Been awhile since I signed in. In a rather exciting (but time-consuming) development, I recently secured a grant writing job with Action Against Hunger-USA, an international hunger-relief organization. Watch the web site on October 16 for the launch of a new campaign to promote Ready-to-Use Foods-- and a lead article in ACF's online newsletter, RESPONSE, that I wrote (with some editing by ACF's communications guru, James). Anyway, below is a post I wrote on the train coming back from a visit to New York City for meetings at ACF:

So who was it that first had the bright idea of eating root and bulb vegetables?

Really, think about it—prehistoric man (or woman) is exploring his hunter-gatherer options and looks at a perfectly innocuous plant growing like any other, and thinks, maybe I should pull this up and eat it. Doing so, he devours the plant stem and leaves—but he’s still hungry. Then he looks at the dirt-covered root —let’s make it an onion-- that he just pulled out of the ground in his haste to get at something edible, and has an epiphany. He could wash this (or maybe just rub the dirt off)—and eat it. Or, better yet, he could sauté it and serve it and add pizzazz and some B-vitamins to that woolly mammoth he just killed.

Somehow I can’t see it.

OK, so I’m getting a little carried away. A day spent harvesting and processing root and bulb vegetables—all of which have to be pulled out of the ground with more than a little effort-- will do that to a person. Seriously, would you ever think that something like this








could be cleaned up and put into a soup? (Those are leeks, by the way, for anyone who thought they were seeing really big scallions.) It takes a lot of people sitting around like this. :

(That's Matt, cleaning leeks.)
In addition to the leeks, we were also pulling and processing garlic (harvested weeks ago, then tied up and cured in the barn), carrots, and celeriac, otherwise known as celery root. That makes two bulbs and two roots, for anyone who's keeping score.

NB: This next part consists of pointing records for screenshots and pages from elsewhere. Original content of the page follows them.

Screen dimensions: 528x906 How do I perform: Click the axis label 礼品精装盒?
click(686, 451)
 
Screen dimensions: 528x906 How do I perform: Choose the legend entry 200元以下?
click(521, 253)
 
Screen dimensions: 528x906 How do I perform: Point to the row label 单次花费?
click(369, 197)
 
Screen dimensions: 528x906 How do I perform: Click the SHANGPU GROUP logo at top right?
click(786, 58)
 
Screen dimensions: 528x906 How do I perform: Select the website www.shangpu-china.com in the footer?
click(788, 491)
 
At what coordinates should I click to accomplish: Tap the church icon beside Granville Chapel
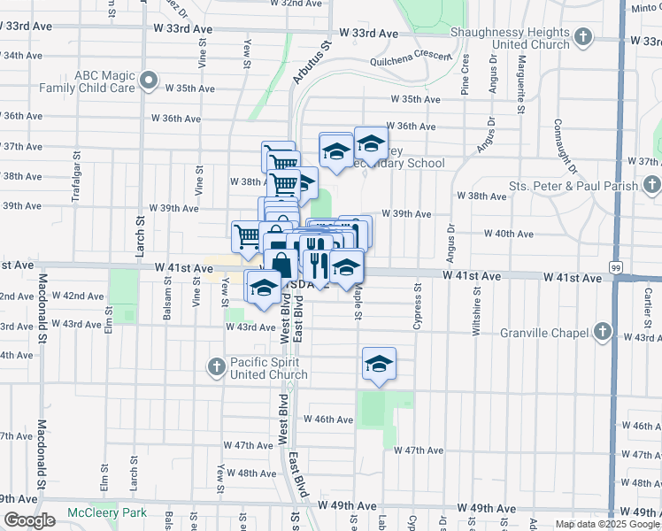(602, 333)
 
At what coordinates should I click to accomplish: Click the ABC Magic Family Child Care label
(93, 81)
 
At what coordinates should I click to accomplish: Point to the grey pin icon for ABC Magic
(150, 84)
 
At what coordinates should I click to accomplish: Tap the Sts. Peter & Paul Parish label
(573, 187)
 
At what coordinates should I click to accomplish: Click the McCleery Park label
(107, 513)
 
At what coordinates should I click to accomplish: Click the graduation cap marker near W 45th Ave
(379, 365)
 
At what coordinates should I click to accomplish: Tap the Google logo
(29, 521)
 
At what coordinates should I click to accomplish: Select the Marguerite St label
(523, 80)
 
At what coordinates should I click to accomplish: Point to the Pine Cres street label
(465, 75)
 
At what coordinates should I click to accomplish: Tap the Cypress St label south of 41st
(416, 307)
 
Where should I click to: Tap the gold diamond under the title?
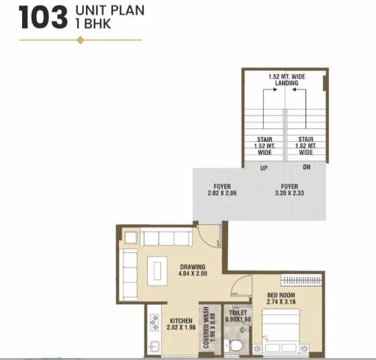pyautogui.click(x=81, y=40)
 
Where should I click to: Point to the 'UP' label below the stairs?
pyautogui.click(x=265, y=168)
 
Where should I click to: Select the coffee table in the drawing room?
pyautogui.click(x=156, y=269)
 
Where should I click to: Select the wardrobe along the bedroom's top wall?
pyautogui.click(x=301, y=279)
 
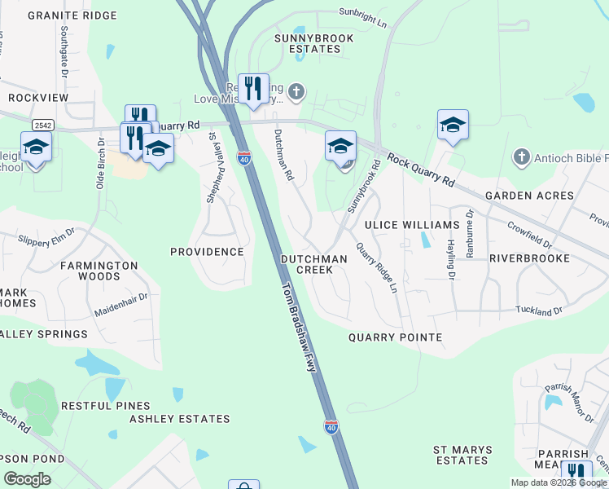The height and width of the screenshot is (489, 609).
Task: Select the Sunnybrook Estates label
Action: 307,43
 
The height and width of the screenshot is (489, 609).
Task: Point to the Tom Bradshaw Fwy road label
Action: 298,328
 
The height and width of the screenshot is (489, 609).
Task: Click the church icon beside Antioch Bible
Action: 521,156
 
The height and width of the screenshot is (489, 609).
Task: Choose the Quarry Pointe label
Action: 395,337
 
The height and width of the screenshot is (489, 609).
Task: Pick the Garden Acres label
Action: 529,196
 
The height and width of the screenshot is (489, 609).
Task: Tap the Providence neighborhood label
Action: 207,252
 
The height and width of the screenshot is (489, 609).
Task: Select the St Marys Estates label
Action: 460,455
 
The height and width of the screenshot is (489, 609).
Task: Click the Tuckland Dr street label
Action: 538,311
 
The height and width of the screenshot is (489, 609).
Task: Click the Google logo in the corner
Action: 27,478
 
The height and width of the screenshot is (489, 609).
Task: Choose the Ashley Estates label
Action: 180,419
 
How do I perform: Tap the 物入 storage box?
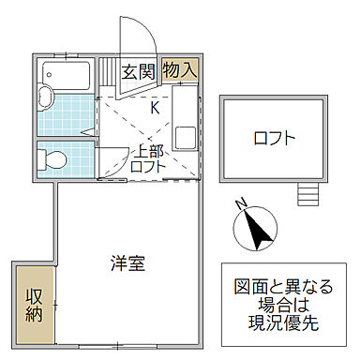click(x=179, y=69)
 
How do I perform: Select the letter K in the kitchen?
click(x=156, y=106)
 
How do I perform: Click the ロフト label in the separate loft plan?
click(x=275, y=138)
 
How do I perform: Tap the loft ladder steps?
click(x=307, y=194)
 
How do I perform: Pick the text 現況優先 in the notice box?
click(x=284, y=322)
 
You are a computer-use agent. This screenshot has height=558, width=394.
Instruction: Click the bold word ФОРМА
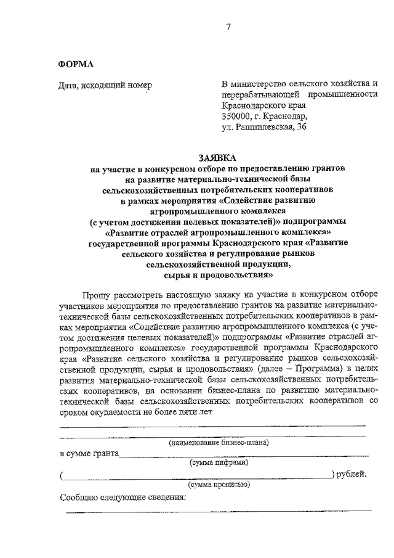point(76,64)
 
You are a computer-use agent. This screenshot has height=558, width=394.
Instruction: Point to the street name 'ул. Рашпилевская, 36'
point(263,127)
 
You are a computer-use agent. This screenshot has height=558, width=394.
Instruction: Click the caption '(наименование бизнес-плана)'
point(219,442)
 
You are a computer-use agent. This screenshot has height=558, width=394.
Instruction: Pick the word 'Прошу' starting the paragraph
point(94,295)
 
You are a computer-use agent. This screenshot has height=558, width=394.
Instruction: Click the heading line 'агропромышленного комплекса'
point(218,210)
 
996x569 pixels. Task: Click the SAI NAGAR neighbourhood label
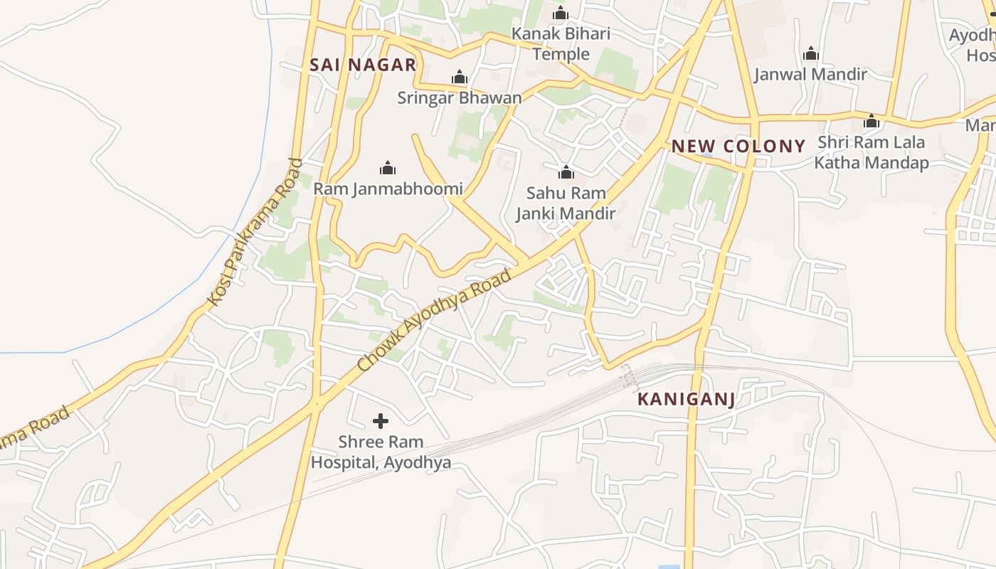click(363, 65)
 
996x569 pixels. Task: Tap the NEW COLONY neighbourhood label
click(738, 147)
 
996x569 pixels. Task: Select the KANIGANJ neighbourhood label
click(686, 399)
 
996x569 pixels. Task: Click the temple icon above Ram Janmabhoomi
click(388, 168)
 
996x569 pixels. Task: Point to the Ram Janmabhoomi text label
click(388, 188)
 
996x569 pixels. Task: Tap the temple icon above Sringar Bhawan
click(460, 77)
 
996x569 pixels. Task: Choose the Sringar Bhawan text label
click(459, 97)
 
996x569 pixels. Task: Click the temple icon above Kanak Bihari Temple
click(561, 13)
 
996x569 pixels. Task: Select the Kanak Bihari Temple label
click(561, 43)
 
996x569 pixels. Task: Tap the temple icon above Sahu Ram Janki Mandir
click(566, 172)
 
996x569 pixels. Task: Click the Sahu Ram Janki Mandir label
click(566, 203)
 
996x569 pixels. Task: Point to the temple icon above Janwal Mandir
click(811, 53)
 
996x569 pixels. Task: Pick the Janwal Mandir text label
click(810, 74)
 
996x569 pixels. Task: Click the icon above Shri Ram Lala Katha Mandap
click(872, 122)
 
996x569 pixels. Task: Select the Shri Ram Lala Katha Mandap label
click(872, 152)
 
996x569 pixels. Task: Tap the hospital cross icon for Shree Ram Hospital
click(381, 421)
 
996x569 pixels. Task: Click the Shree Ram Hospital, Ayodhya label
click(381, 452)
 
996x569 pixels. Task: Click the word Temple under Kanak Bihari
click(561, 54)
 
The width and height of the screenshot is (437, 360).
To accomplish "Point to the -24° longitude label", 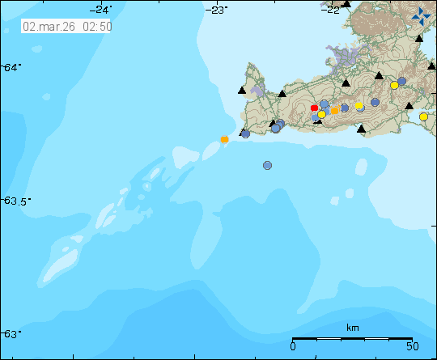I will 102,9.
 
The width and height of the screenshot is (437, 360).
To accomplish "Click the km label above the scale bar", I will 352,328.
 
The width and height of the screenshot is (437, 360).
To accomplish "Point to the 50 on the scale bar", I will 411,346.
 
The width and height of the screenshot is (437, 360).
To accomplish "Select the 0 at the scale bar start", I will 293,346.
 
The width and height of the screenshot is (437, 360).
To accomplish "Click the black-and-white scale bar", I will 352,338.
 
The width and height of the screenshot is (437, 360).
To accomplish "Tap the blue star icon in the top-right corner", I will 422,15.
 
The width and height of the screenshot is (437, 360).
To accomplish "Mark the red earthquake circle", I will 315,108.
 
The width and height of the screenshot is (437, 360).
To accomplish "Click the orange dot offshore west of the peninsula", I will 224,139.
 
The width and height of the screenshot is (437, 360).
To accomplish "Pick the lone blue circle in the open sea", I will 267,165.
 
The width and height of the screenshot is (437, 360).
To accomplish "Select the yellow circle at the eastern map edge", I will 423,117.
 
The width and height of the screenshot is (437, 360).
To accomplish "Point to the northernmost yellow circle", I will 395,85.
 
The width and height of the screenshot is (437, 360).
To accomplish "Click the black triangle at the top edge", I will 346,3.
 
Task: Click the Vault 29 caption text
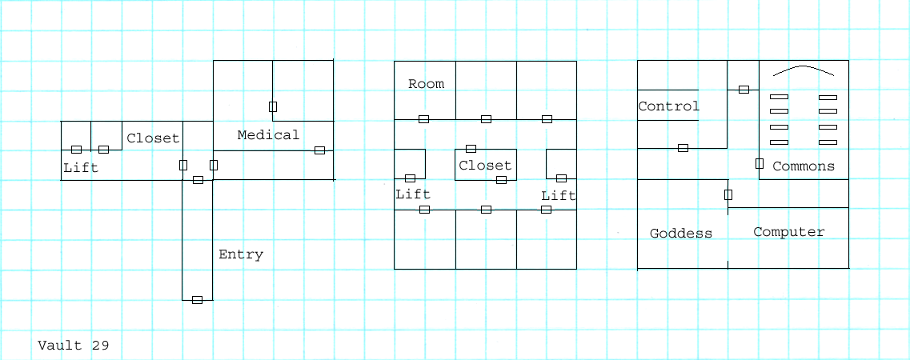(x=73, y=346)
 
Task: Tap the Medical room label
(x=268, y=135)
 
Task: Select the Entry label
(x=241, y=254)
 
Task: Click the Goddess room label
(x=681, y=234)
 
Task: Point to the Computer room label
(x=788, y=232)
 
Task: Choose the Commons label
(x=804, y=166)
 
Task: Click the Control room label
(x=668, y=106)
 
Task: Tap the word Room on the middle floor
(x=426, y=84)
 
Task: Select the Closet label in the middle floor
(x=485, y=166)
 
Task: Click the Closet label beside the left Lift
(x=153, y=138)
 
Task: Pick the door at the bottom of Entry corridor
(x=198, y=300)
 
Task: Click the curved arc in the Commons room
(x=804, y=69)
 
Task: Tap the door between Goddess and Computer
(x=728, y=194)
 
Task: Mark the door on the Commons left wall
(x=759, y=163)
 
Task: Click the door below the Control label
(x=683, y=148)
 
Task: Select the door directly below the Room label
(x=423, y=119)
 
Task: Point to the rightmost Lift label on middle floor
(x=559, y=196)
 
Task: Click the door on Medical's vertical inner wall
(x=273, y=106)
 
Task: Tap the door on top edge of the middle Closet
(x=471, y=149)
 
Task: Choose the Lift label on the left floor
(x=82, y=168)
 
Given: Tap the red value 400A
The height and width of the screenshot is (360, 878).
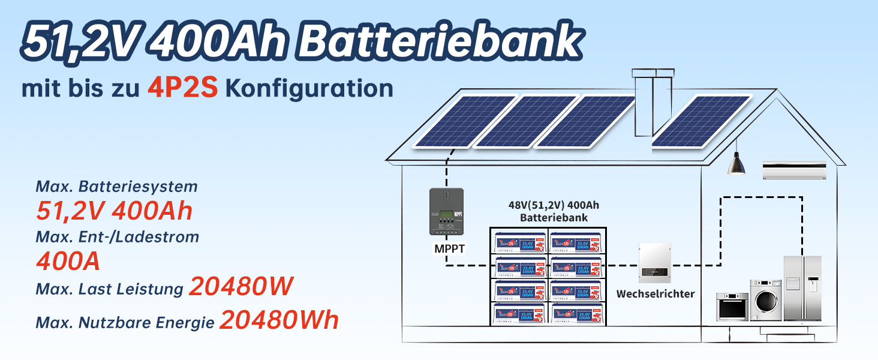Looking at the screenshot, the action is [68, 261].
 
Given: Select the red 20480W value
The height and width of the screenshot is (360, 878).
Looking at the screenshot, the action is [241, 287].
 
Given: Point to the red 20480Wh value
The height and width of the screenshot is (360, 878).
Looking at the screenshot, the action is [279, 320].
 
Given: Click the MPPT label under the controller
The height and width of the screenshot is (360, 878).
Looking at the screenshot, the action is [446, 248].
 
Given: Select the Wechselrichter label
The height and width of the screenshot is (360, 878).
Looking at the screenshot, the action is [656, 294].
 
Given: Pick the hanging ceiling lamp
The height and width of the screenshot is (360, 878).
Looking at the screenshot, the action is [736, 164].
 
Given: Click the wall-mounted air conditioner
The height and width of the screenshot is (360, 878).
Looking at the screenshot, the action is [794, 170].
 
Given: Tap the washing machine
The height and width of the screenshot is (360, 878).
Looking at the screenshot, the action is [766, 300].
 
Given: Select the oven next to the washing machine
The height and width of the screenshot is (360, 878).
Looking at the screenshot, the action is [732, 306].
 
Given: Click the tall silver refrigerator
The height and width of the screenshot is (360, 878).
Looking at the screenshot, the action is [802, 288].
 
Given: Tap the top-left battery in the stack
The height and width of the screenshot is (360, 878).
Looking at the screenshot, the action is [519, 241].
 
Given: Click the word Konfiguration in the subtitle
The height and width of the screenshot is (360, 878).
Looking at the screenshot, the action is [309, 89].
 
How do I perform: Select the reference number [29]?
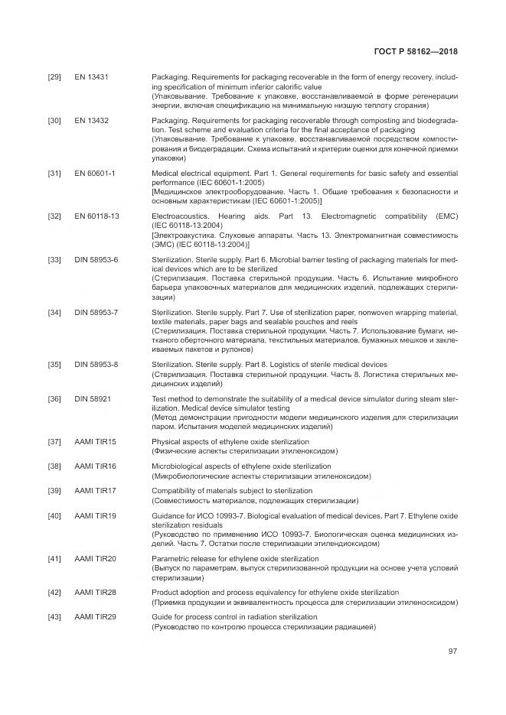[54, 77]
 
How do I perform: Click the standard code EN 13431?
[91, 77]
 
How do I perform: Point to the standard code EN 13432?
[91, 121]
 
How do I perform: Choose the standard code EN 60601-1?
[94, 174]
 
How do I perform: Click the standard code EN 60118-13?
[96, 217]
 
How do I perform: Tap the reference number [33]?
[54, 260]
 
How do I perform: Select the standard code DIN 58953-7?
[96, 312]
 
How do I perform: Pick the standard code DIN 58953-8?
[96, 364]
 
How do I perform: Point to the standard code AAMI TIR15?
[95, 442]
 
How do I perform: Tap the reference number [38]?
[54, 466]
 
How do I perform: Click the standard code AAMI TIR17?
[95, 490]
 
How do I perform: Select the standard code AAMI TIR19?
[95, 516]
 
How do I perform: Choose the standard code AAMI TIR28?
[95, 593]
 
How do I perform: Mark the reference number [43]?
[54, 616]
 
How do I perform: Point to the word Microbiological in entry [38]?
[178, 466]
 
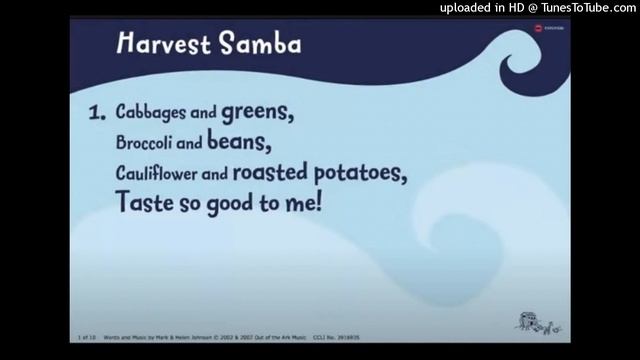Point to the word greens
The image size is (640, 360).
point(264,114)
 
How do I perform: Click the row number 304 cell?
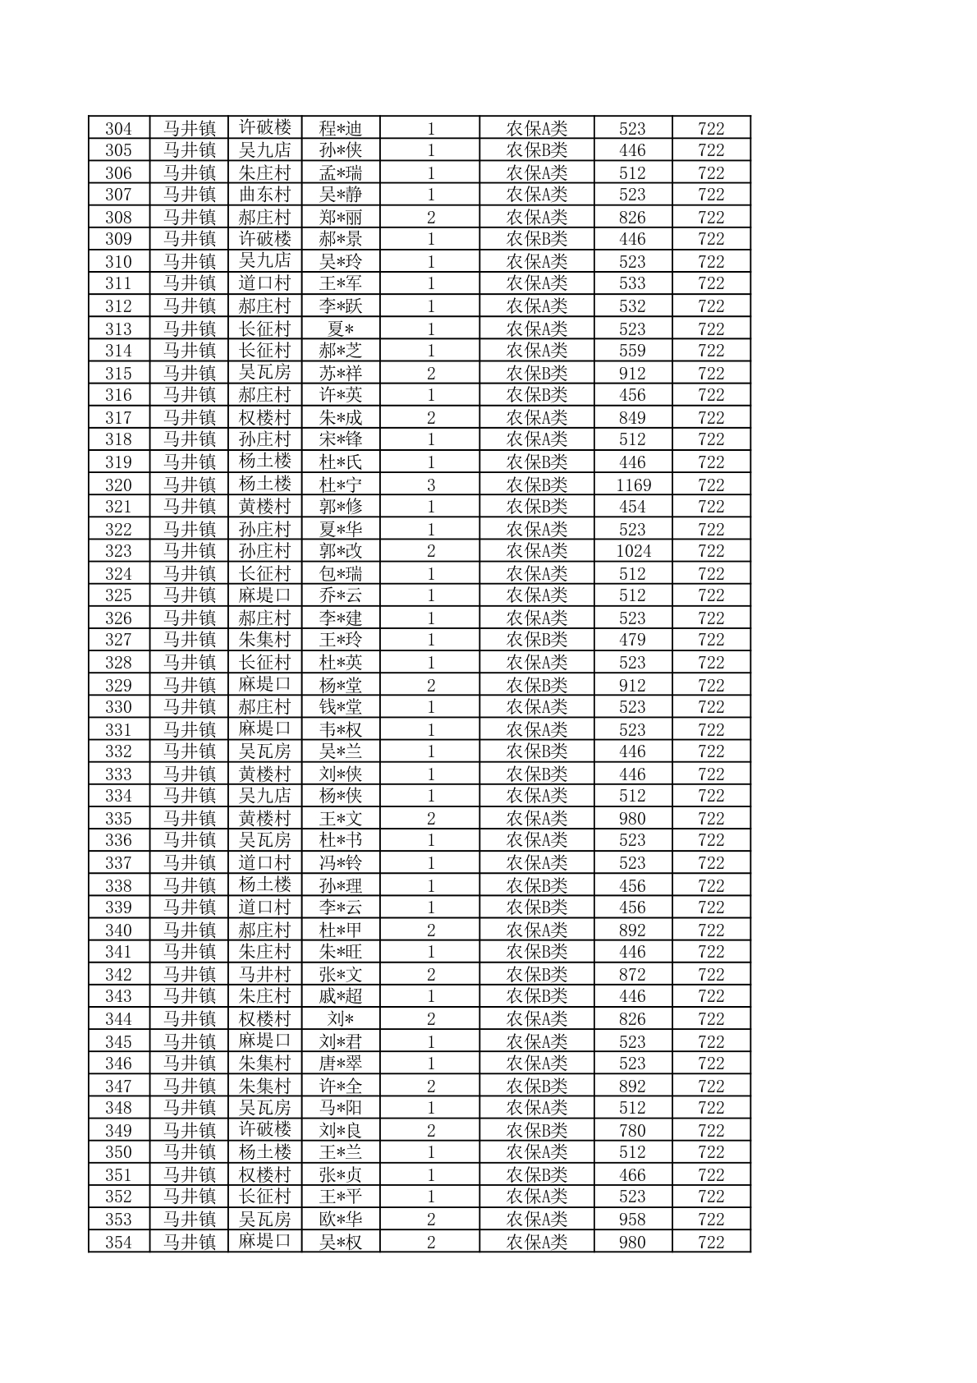(118, 128)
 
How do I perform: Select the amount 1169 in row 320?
(632, 485)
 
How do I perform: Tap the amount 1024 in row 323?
(632, 551)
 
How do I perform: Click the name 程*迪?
(340, 128)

The celeriac was the real challenge—like many root vegetables, it has to be loosened with a shovel before you can even pull it out of the ground. Then it has to be cleaned—which we did sitting out in the field where we had harvested it, cutting off the muddy, hairy roots with a machete, then lopping off the green shoots, leaving ourselves with a big knob that looked quite similar to, but not at all like, a mandrake root. THEN we took the whole mess back to the barn and washed it, using high-pressure streams of water (more or less—this isn’t an industrial operation) to spray the celeriac to within an inch of its life, as the mud slowly loosened its grip and was slurped, not without protest, down the drain in the floor.

The leeks received basically the same treatment, although their roots didn’t provide such a tangled mess to scrape off. The carrots just had to be washed. Since they were bunched up, and the bunches were held together with a rubber band tied around the stalks, we didn’t even have to take the stalks off them.

As for the garlic, it also had its stalk cut off, and was peeled enough so that all the brownish, ugly-looking skin was gone and it, well, looked pretty. (Please remember that the farm belongs to a catering company.)

This post has been yet another attempt to explain why organic food costs so much.